Methods: Between July 1982 and July 1988, 245 patients with epithelial ovarian carcinoma were treated with phosphorus-32 as primary adjuvant treatment; 59 patients received phosphorus-32 as consolidating therapy after negative results during second-look surgery and 9, after positive findings during second-look laparotomy. Fifty patients with negative second-look findings were assigned randomly to receive phosphorus-32 or no treatment. The phosphorus-32 distribution was studied by scintigraphic imaging in 297 patients.

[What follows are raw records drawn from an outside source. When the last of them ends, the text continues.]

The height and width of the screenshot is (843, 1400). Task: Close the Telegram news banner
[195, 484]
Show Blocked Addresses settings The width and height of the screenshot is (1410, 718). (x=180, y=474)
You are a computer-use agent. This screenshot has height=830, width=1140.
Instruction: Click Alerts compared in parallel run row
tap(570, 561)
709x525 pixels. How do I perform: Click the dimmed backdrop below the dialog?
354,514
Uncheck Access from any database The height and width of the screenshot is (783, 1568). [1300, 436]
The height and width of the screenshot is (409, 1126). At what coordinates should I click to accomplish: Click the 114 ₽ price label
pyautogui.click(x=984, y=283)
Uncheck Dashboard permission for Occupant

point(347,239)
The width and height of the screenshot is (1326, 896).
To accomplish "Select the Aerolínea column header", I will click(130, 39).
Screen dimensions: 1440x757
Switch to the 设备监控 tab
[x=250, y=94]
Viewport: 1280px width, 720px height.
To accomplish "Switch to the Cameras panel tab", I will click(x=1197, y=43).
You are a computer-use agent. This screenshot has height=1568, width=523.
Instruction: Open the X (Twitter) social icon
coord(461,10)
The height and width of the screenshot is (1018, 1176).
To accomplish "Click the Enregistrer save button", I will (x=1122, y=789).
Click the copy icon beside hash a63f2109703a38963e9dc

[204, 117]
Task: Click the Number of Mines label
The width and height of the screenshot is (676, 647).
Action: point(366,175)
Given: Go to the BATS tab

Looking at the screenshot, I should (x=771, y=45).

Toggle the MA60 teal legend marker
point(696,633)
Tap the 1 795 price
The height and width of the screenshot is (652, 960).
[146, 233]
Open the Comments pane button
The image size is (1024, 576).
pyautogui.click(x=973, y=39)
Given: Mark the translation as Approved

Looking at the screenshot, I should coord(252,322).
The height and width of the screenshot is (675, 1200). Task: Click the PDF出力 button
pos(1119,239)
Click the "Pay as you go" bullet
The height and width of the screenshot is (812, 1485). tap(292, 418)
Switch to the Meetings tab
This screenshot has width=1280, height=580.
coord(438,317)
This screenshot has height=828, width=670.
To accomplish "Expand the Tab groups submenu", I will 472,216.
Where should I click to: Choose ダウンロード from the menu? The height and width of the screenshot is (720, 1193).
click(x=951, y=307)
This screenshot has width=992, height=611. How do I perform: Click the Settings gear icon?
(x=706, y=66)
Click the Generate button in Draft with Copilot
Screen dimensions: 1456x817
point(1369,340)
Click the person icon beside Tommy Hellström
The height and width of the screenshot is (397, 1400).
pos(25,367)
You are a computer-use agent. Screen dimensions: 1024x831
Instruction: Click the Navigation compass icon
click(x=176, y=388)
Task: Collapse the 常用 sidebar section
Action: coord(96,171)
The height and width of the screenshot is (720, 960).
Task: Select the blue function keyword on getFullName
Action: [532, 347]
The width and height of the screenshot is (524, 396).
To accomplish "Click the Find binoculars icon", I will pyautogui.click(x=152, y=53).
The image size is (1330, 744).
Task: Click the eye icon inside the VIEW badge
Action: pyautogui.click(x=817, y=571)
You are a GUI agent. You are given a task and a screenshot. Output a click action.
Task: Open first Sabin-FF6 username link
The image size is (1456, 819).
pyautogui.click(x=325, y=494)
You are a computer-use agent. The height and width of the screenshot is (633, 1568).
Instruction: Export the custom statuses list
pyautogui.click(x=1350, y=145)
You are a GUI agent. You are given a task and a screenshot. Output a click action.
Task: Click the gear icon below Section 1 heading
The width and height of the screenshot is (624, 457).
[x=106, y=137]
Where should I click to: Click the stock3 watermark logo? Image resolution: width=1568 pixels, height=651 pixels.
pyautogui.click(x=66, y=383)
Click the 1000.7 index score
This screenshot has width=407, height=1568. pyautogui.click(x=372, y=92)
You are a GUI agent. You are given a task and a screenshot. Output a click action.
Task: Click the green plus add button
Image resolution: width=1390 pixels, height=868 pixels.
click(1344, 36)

Results: The actuarial 5-year crude survival rate was 81% in the group treated with phosphorus-32 adjuvantly and 79% in the group treated after second-look surgery. Crude and disease-free survival rates were similar in both groups randomized at second-look surgery to receive either phosphorus-32 or no treatment. Phosphorus-32 scintigraphy showed major isotopic accumulations in 48 (16%) patients. There were two deaths (0.6%), which, at least partly, could be attributed to the phosphorus-32 treatment. Small bowel obstruction without tumor recurrence occurred in 22 (7%) patients (13 treated surgically and 9 medically) and was not related to any patient characteristic, including phosphorus-32 distribution.
Conclusions: Phosphorus-32 therapy was associated with a considerable number of bowel complications. The occurrence of small bowel obstruction could not be predicted by any patient characteristic. Without an untreated observation group, the authors were unsure whether adjuvant phosphorus-32 treatment conferred a survival advantage.